* start SUPPLIED TEXT *

# Sage Barista Express have I made the wrong choice?



## MatthewBw (Sep 9, 2015)

I am far from an expert and on my newly found journey of coffee discovery.

Started with a simple espresso machine I got via air miles and progressed to a bean to cup.

I recently got a Sage BE which I am yet to open and use. I wanted something more manual than my current machine but easy to use. I had a go on one and found it fine.

Read a few threads on here which seem to speak poorly of it. Did I buy poorly? Should I take it back and stick with my Bean to Cup?

Matt.


----------



## Fevmeister (Oct 21, 2013)

Go the other way to a more manual machine and pair it with a good standalone grinder!

as I see it, with the 'semi-manual' sage BE, you are halfway to good coffee!!


----------



## risky (May 11, 2015)

@Fevmeister What do you mean by a more manual machine? I don't see how this Sage is 'semi-manual'?

Definitely don't go back to bean to cup! The main criticism of the barista express is the built-in grinder. Most people on this forum would rather have a separate grinder and machine. However it may be the perfect device for you. It depends how far you want to take your espresso making.

The most important question is: How was the coffee?


----------



## NickdeBug (Jan 18, 2015)

Sage BE will be a step up from your Bean to Cup machine. It is the exact same concept as a separate grinder and espresso machine but in a combined package. There are better stand alone grinders but the Barista Express is more than capable of producing good results if you feed it good coffee. Probably a match for a Gaggia Classic/MC2 combination.

I would stop worrying about other people's opinions (many of whom might not have even tried the machine) and start enjoying some tasty coffee.


----------



## Fevmeister (Oct 21, 2013)

risky said:


> @Fevmeister What do you mean by a more manual machine? I don't see how this Sage is 'semi-manual'?
> 
> Definitely don't go back to bean to cup! The main criticism of the barista express is the built-in grinder. Most people on this forum would rather have a separate grinder and machine. However it may be the perfect device for you. It depends how far you want to take your espresso making.
> 
> The most important question is: How was the coffee?


I I thought it was a dumbed down version of the oracle, having had a quick look it's not. I would class the oracle as a semi manual.


----------



## risky (May 11, 2015)

Fevmeister said:


> I I thought it was a dumbed down version of the oracle, having had a quick look it's not. I would class the oracle as a semi manual.


I thought the exact same thing until I read up on it. Reading a review it actually says the grinder is fairly good. Plenty of adjustment range on it.


----------



## Dylan (Dec 5, 2011)

The Sage grinder isn't too bad either, some complaints about it not going fine enough but not all seem to suffer this (I'm aware of the original batch being 'community tested' and a shim being added)

I would guess, perhaps incorrectly, that the grinder tech is similar across the safe range.

The only robbed with the Barista Express will be if you decided to hang around a forum like this and start reading about how much better a bigger and better grinder will make your coffee. If you had standalone items to begin with you can scratch this itch without having to buy a new machine.

If you don't hang around a place like this forum you will likely be happy with what the Sage BE kicks out. Not meaning it is bad, it's just a step on a tall ladder is all of which only a very select few are at the top.


----------



## h1udd (Sep 1, 2015)

as a first manual machine the Sage is good enough in my opinion.

there is a lot to be said for working your way through machines, start at the bottom and work yourway up as you get a better taste for coffee, more tollerance and an ever increasing bug for the perfect pour.

* end SUPPLIED TEXT *
* start LISTING *

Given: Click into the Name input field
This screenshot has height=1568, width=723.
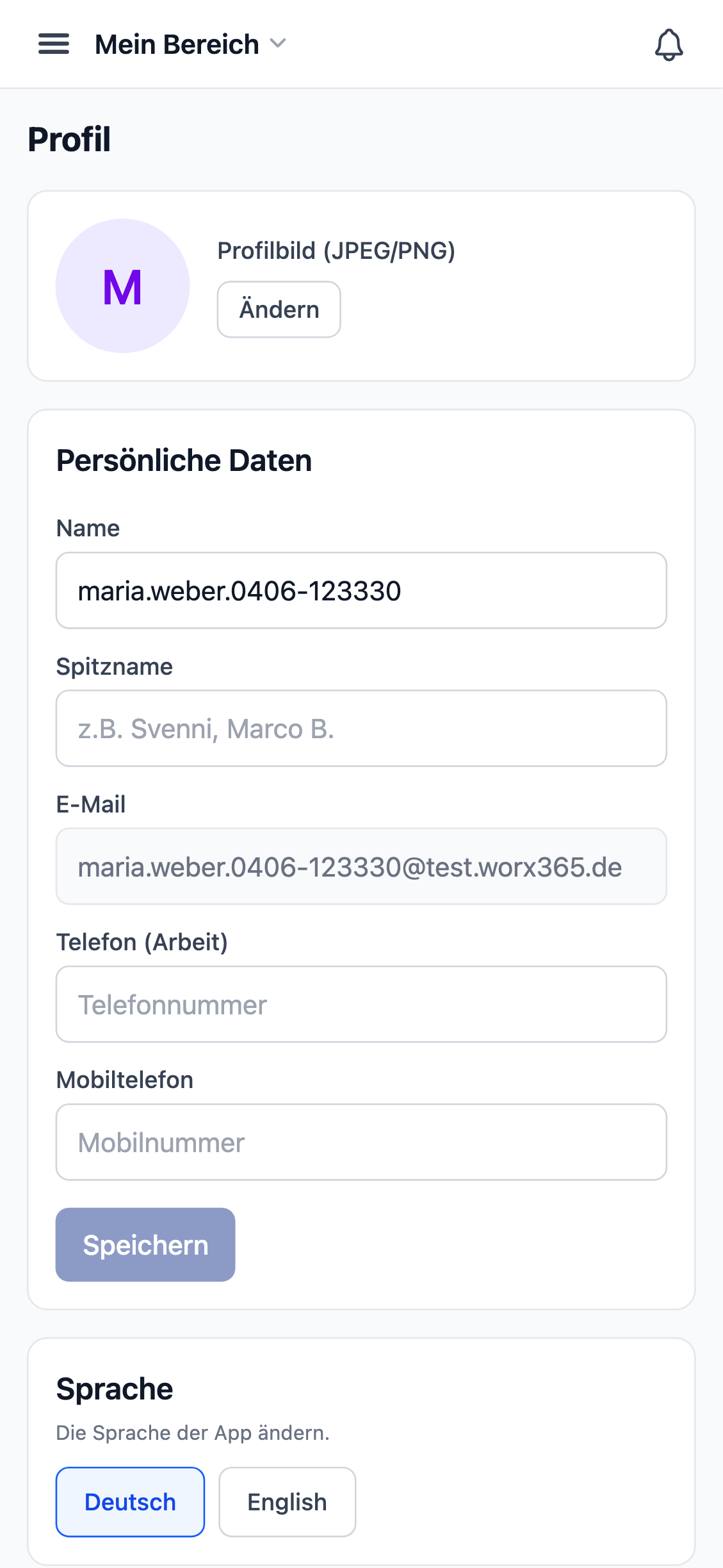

* end LISTING *
* start LISTING *

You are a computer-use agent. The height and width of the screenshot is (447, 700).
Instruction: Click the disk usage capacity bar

* end LISTING *

[TASK TO CARRY OUT] Can you quote everything in the Sage Barista Express forum thread above, from "The only robbed" down to "at the top.", word for word?

[COMPLETED TASK]
The only robbed with the Barista Express will be if you decided to hang around a forum like this and start reading about how much better a bigger and better grinder will make your coffee. If you had standalone items to begin with you can scratch this itch without having to buy a new machine.

If you don't hang around a place like this forum you will likely be happy with what the Sage BE kicks out. Not meaning it is bad, it's just a step on a tall ladder is all of which only a very select few are at the top.